Collected data entries:
=== Begin Enclosure ===

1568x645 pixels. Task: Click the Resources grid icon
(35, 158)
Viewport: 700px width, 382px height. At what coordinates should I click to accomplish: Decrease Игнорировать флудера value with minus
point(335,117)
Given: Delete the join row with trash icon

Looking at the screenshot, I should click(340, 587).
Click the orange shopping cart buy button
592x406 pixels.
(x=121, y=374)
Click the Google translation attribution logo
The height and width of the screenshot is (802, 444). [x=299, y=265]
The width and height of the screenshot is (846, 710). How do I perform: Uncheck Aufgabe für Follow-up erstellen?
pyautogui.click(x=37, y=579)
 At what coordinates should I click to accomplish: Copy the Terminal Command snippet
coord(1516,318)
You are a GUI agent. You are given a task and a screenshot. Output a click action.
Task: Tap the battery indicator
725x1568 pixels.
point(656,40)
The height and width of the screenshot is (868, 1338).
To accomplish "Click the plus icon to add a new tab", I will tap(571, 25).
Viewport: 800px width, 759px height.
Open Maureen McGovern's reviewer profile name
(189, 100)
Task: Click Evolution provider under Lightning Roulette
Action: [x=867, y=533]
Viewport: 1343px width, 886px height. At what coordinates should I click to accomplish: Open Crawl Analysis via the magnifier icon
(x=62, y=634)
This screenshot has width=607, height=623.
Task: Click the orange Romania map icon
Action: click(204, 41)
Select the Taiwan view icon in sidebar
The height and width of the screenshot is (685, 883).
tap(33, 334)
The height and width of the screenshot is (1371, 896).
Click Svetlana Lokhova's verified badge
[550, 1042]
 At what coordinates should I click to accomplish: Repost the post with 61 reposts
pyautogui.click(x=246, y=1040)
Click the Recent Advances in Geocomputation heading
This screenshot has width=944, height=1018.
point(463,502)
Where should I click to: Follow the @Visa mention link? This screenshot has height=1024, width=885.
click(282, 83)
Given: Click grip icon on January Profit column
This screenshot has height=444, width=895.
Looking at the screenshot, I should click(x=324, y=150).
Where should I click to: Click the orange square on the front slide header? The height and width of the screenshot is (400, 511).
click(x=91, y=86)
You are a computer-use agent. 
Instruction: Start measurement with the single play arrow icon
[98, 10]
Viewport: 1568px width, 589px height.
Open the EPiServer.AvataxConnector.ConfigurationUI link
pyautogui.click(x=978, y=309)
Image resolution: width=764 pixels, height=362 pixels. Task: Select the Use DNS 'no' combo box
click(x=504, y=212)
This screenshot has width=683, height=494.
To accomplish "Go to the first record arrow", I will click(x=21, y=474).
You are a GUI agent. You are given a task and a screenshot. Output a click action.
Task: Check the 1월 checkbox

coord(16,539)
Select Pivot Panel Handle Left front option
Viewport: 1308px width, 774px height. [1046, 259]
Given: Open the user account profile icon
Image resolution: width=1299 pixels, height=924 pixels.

=== End Enclosure ===

» **What you have to do**: An exact restatement of the lines from the one with "The height and width of the screenshot is (685, 883)." through the last line of the data is the only acceptable answer.

» **Written solution**:
The height and width of the screenshot is (685, 883).
tap(33, 334)
The height and width of the screenshot is (1371, 896).
Click Svetlana Lokhova's verified badge
[550, 1042]
 At what coordinates should I click to accomplish: Repost the post with 61 reposts
pyautogui.click(x=246, y=1040)
Click the Recent Advances in Geocomputation heading
This screenshot has width=944, height=1018.
point(463,502)
Where should I click to: Follow the @Visa mention link? This screenshot has height=1024, width=885.
click(282, 83)
Given: Click grip icon on January Profit column
This screenshot has height=444, width=895.
Looking at the screenshot, I should click(x=324, y=150).
Where should I click to: Click the orange square on the front slide header? The height and width of the screenshot is (400, 511).
click(x=91, y=86)
You are a computer-use agent. 
Instruction: Start measurement with the single play arrow icon
[98, 10]
Viewport: 1568px width, 589px height.
Open the EPiServer.AvataxConnector.ConfigurationUI link
pyautogui.click(x=978, y=309)
Image resolution: width=764 pixels, height=362 pixels. Task: Select the Use DNS 'no' combo box
click(x=504, y=212)
This screenshot has width=683, height=494.
To accomplish "Go to the first record arrow", I will click(x=21, y=474).
You are a GUI agent. You are given a task and a screenshot. Output a click action.
Task: Check the 1월 checkbox

coord(16,539)
Select Pivot Panel Handle Left front option
Viewport: 1308px width, 774px height. [1046, 259]
Given: Open the user account profile icon
Image resolution: width=1299 pixels, height=924 pixels.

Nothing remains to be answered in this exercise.